DESATINOCRACIA

DESATINOCRACIA

Por Juan Baizabal

A través de los años, hemos descubierto que, la clase política mexicana se distingue por dos grandes errores, mismos que se cometen una y otra vez, sin importar el tiempo, la circunstancia, ni la ideología o partido político, en su mayoría toda es igual; estos errores son, la mentira discursiva y el lavado de activos.

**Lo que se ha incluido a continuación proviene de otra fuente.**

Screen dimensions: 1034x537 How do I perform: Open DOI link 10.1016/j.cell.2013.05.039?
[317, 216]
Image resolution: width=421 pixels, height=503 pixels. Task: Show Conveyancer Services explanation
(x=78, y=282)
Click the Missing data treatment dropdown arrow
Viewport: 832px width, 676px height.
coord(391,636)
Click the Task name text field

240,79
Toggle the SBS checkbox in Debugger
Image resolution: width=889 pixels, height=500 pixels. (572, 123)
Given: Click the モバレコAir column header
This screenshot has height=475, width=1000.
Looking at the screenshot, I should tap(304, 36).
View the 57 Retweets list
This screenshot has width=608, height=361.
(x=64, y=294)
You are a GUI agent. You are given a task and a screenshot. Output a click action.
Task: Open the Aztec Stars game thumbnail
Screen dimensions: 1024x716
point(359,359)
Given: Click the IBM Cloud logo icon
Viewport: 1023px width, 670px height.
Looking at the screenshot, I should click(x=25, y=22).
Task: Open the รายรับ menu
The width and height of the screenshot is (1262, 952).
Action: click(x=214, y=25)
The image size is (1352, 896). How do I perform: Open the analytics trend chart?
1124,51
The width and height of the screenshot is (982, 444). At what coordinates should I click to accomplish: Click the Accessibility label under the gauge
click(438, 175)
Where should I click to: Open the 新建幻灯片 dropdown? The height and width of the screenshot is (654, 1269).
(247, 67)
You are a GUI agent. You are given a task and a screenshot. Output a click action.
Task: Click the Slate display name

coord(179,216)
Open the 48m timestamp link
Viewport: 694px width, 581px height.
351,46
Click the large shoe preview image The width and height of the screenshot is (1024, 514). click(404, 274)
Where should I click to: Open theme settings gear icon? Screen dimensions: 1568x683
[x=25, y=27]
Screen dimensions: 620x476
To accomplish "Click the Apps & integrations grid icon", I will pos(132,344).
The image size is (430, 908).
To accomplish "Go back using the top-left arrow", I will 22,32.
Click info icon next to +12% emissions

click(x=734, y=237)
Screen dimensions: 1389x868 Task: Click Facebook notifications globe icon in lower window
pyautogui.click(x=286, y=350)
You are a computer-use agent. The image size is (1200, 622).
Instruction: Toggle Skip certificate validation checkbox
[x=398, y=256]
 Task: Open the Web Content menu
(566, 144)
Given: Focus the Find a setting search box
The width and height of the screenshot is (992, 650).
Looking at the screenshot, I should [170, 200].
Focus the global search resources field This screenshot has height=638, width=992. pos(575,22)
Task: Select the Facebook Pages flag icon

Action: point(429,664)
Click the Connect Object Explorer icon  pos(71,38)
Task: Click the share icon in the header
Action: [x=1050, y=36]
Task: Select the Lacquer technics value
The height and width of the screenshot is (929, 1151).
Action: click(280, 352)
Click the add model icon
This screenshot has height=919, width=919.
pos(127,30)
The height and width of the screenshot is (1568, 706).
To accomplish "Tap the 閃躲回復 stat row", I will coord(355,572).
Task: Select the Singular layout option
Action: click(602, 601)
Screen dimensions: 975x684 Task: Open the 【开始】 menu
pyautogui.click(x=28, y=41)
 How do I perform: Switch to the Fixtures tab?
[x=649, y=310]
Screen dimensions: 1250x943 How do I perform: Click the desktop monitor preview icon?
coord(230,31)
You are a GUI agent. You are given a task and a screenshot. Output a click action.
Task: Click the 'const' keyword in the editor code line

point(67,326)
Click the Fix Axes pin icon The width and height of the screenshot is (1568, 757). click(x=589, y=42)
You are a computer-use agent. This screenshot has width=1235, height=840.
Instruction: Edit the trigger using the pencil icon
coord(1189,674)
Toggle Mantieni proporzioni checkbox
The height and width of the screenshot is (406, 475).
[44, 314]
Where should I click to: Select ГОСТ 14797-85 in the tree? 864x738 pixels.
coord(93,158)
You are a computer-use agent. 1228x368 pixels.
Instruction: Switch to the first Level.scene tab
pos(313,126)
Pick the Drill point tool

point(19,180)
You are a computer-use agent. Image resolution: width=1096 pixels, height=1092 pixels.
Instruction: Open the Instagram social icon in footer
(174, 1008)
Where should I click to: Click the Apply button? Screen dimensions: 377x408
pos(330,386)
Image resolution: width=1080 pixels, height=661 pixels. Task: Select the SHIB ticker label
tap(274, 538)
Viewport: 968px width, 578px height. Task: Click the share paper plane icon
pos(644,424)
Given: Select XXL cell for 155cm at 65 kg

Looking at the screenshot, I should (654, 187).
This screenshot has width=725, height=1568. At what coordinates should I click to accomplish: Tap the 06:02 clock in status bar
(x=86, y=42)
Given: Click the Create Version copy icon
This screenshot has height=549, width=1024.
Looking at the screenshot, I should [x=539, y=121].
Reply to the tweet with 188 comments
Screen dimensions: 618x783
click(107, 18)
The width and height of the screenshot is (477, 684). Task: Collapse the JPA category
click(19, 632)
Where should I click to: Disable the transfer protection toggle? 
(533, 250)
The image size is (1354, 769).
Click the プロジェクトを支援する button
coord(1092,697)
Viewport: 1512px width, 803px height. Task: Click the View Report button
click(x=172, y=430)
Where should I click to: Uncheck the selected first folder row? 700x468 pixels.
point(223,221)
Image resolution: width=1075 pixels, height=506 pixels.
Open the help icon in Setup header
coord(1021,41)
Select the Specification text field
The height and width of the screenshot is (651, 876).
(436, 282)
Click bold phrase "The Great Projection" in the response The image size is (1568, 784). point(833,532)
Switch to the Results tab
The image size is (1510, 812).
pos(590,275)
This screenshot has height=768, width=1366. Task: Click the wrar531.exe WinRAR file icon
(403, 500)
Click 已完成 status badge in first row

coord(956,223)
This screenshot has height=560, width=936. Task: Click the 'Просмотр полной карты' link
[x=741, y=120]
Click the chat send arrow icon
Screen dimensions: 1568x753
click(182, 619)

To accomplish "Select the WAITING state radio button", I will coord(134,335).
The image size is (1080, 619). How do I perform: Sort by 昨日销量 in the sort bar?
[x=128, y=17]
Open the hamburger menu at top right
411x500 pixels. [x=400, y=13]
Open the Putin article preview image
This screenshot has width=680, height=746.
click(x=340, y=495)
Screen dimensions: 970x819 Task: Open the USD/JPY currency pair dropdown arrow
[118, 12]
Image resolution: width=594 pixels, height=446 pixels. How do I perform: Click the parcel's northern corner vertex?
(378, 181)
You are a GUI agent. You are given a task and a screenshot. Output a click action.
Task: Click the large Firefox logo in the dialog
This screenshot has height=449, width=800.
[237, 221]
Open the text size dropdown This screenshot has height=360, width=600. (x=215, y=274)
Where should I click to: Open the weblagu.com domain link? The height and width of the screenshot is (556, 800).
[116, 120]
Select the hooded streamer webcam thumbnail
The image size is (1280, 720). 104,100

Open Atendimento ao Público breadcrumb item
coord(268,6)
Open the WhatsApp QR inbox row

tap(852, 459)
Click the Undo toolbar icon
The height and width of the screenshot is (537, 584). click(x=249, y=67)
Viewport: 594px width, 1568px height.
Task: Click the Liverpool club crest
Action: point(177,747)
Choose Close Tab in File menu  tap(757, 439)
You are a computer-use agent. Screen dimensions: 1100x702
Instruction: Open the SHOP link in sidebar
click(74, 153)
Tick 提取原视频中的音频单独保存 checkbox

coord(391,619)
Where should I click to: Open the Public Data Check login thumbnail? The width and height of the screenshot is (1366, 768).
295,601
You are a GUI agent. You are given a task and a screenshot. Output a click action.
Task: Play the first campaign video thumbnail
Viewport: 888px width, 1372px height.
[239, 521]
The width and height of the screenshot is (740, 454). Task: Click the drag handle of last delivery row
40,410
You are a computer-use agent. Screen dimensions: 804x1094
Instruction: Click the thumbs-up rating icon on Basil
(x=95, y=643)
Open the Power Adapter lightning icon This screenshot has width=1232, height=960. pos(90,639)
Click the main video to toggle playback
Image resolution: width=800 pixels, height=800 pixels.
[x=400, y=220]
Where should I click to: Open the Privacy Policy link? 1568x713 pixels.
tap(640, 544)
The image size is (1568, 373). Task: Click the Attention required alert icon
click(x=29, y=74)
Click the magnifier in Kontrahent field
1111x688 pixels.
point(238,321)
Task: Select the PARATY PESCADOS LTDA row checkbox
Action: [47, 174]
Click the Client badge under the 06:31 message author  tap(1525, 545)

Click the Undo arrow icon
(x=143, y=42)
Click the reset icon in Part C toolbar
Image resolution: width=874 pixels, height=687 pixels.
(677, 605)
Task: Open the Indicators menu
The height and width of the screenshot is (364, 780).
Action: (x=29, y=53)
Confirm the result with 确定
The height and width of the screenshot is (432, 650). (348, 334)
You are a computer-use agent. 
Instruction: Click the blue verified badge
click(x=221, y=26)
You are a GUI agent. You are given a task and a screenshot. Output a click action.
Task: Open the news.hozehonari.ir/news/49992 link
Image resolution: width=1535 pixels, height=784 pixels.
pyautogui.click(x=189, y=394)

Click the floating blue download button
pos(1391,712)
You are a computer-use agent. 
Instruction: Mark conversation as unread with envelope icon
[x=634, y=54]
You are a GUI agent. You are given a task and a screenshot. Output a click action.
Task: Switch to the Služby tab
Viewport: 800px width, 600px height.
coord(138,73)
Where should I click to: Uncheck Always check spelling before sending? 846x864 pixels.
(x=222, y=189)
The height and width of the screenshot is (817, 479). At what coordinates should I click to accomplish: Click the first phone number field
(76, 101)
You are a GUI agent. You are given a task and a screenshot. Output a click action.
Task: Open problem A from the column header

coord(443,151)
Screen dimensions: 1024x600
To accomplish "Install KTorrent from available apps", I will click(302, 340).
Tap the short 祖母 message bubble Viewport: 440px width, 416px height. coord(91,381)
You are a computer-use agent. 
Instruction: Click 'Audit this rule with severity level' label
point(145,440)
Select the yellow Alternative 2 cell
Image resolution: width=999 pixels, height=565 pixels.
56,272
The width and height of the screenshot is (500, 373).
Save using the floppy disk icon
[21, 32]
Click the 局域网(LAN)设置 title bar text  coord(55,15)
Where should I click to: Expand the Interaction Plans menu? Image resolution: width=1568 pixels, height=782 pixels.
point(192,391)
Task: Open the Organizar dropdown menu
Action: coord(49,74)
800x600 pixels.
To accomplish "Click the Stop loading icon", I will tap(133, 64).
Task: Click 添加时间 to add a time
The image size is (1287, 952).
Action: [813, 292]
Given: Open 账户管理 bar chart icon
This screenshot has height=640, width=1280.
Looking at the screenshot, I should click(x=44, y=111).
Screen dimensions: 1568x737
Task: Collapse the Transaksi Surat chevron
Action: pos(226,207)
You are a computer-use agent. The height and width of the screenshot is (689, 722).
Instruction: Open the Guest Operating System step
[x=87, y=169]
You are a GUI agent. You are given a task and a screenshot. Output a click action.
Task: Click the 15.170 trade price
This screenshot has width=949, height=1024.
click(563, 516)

La mentira, ese doble discurso que cada día escuchamos y leemos con mayor frecuencia, que satura los titulares de los diferentes medios de comunicación; esa demagogia política-electorera que he llevado al triunfo y que mantiene en el poder a muchos gobernantes, pero también, a la derrota y a la banca, a otros cuantos más.

Mientras que, el segundo error, corresponde a uno de tipo penal. El lavado de activos o comúnmente llamado lavado de dinero, es aquel proceso a través del cual es encubierto el origen de los fondos generados mediante el ejercicio de algunas actividades ilegales o criminales (CNBV, 2022). Entre estas actividades ilegales encontramos la corrupción, el desvío de dinero y el conflicto de intereses familiares.

El lavado de dinero es usado con el objetivo de aparentar que los fondos o activos obtenidos a través de las actividades ilícitas aparezcan como el fruto de actividades legítimas y circulen sin problema en el sistema financiero (CNBV, 2022).

En nuestro Código Penal Federal, el delito de lavado de activos, lo encontramos en el artículo 400 Bis: “Se impondrá de cinco a quince años de prisión y de mil a cinco mil días multa al que, por sí o por interpósita persona realice cualquiera de las siguientes conductas:

I. Adquiera, enajene, administre, custodie, posea, cambie, convierta, deposite, retire, dé o reciba por cualquier motivo, invierta, traspase, transporte o transfiera, dentro del territorio nacional, de éste hacia el extranjero o a la inversa, recursos, derechos o bienes de cualquier naturaleza, cuando tenga conocimiento de que proceden o representan el producto de una actividad ilícita, o

II. Oculte, encubra o pretenda ocultar o encubrir la naturaleza, origen, ubicación, destino, movimiento, propiedad o titularidad de recursos, derechos o bienes, cuando tenga conocimiento de que proceden o representan el producto de una actividad ilícita” (CPF, 2022).

Para efectos de este mismo, se entiende que son producto de una actividad ilícita, los recursos, derechos o bienes de cualquier naturaleza, cuando existan indicios fundados o certeza de que provienen directa o indirectamente, o representan las ganancias derivadas de la comisión de algún delito y no pueda acreditarse su legítima procedencia.

Hace apenas unos días, la red de comunicación “Latinus” y “Mexicanos contra la Corrupción y la Impunidad” dieron a conocer la forma de vida de José Ramón López Beltrán, hijo del presidente Andrés Manuel López Obrador.

La investigación destapó las dos mansiones en las que ha vivido José Ramón López Beltrán al lado de su pareja Carolyn Adams en Houston, Texas, en Estados Unidos, valuadas en casi 28 millones de pesos; así como la camioneta Mercedes Benz en la que se trasladan, de 1.5 millones de pesos.

Un estilo de vida que se aleja en su totalidad con el mensaje de “austeridad” que pregona su señor padre. También es importante recodar los múltiples viajes a destinos afrodisiacos, hospedaje en hoteles de primera, alimentos en restaurantes de lujo que José Ramón ha hecho a partir del primero de diciembre de 2018.

Al respecto, el presidente López Obrador acusó a Carmen Aristegui de comparar este hecho con el escándalo de la casa blanca el ocurrido en el sexenio de Enrique Peña Nieto. Y aseguró que los bienes son comprados por su nuera “ellos se casaron y al parecer la señora tiene dinero, pero no tiene nada que ver con el gobierno”.

Recordemos la posición de Andrés Manuel López Obrador el pasado 10 de noviembre de 2014 publicada en su cuenta oficial de Twitter, cuando se destapó el escándalo de la casa blanca: “El asunto de la nueva casa de EPN huele a lavado de dinero. Es delito que debe investigarse de oficio. Un motivo más para que renuncie”.

Es difícil creer que una persona de 40 años de edad, que nunca ha trabajado, hoy disfrute de bienes millonarios en el extranjero. Lo indefendible no se puede sostener o ¿acaso exageramos al pensar así?